→ INSTRUCTIONS TO FOLLOW:
From the line that holds "Task: Click the Delete cells icon" to the end of the records, reproduce every line exactly. No pictures.

==============================

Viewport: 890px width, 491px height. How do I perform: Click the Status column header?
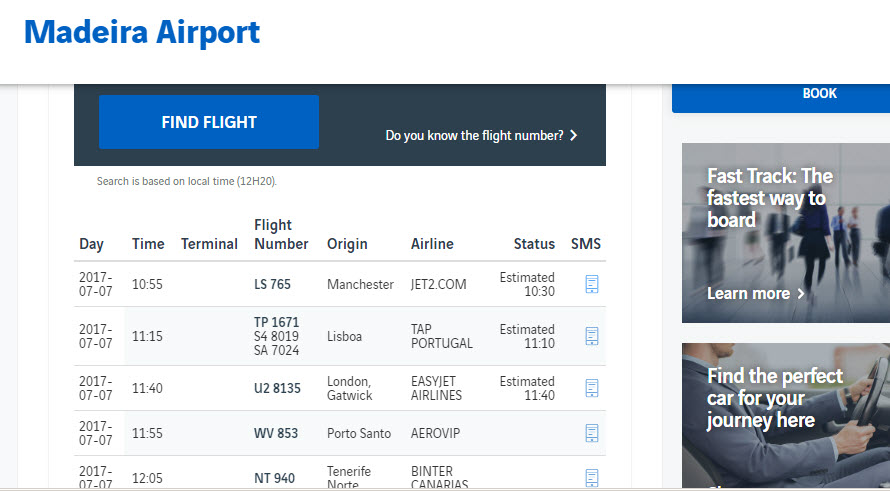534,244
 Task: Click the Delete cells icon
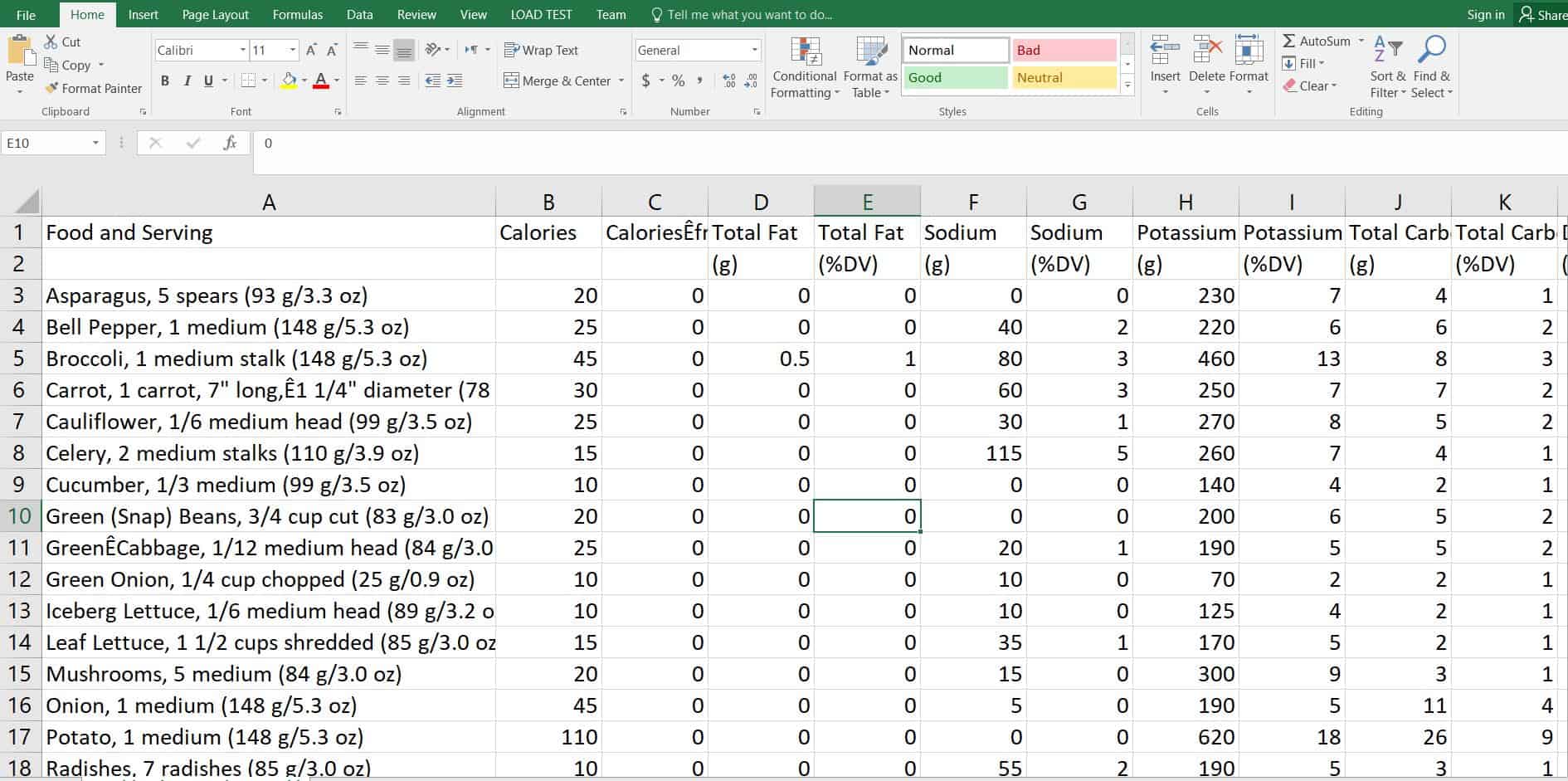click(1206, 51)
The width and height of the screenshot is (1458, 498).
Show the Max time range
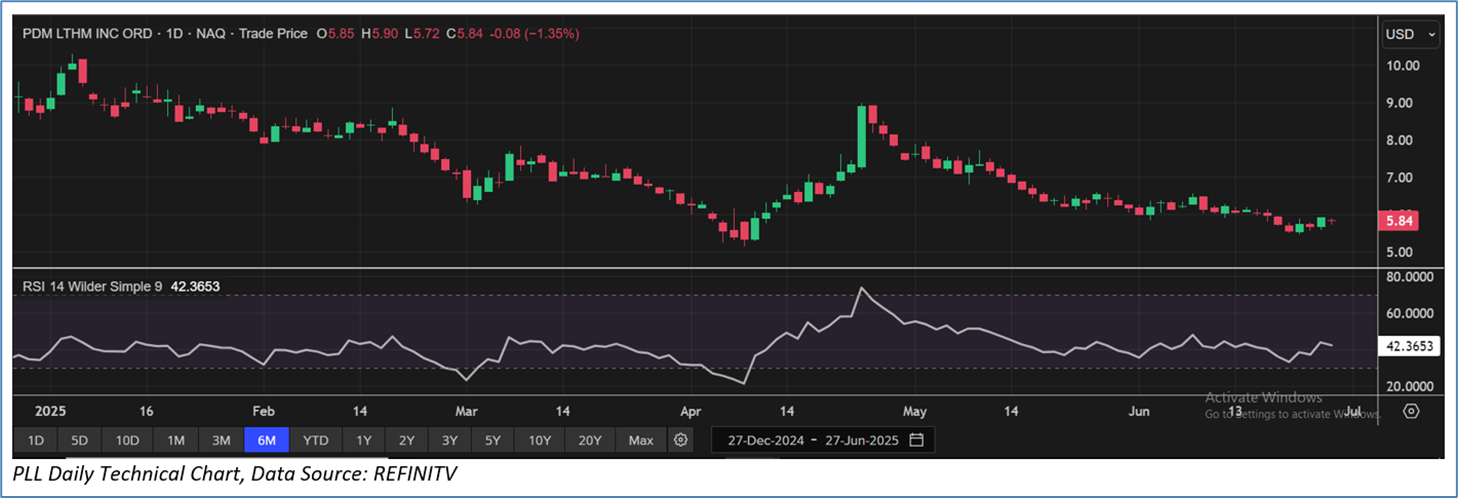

==============================

→ TASK RESPONSE:
 Task: Click the Delete cells icon
click(1206, 51)
The width and height of the screenshot is (1458, 498).
Show the Max time range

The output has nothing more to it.